Como hace poco fue el día del Corpus Christi, me
gustaría contaros una historia que tiene un gran interés. Nos tenemos que
trasladar a la Argentina, al año 1999 y la parroquia de Santa María. En plena
misa, de la Hostia ya consagrada, empieza a manar un líquido rojizo. El obispo
de la diócesis de Buenos Aires, al que se le hizo saber el extraño suceso, decidió
abrir una investigación y se la encargó – con muy buen criterio para que nadie
pensara que era una historia de curas-, a un médico ateo. Este médico realizó
tres series de pruebas en tres países diferentes del mundo. Todas las pruebas
estaban de acuerdo: era sangre humana, que contenía glóbulos
blancos intactos, y músculo de corazón “vivo”, miocardio ventrículo izquierdo,
además de glóbulos rojos. Ya sé que para
el que, por desgracia, no tiene fe de nada le valen hasta los análisis
científicos, pero, como en tantas ocasiones, los hechos fueron, para la ciencia
médica, absolutamente inexplicables.

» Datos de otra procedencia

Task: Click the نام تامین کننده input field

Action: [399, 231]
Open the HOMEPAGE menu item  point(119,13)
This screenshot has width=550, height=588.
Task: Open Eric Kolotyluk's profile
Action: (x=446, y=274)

Fijaos que no estamos hablando de la Edad
Media, sino de tan sólo diecinueve años desde que se produce el hecho y tan
sólo doce desde que se publicaron los resultados pues se tardaron más de siete
años en realizar las pruebas. Decía antes que no creo que ningún no creyente se
haga creyente y digo ahora que a los católicos no nos hacen falta las pruebas:
“sabemos” que Jesús está presente en “carne viva” en la Eucaristía por un
milagro de amor y el amor no tiene barreras. No intentemos entenderlo porque
nuestra inteligencia es muy pobre para estos misterios y, el mero hecho de
intentarlo, casi un acto de soberbia. Pensemos
tan sólo en el Amor Supremo de Cristo que quiso quedarse con nosotros y
se quedó en la Eucaristía con su cuerpo y con su sangre. Por cierto, se me ha olvidado deciros que el
arzobispo de Buenos Aires por aquellos años era un “tal Jorge Mario Bergoglio”;
sí, el actual papa Francisco. Ahí os dejo este testimonio para que oréis un
rato.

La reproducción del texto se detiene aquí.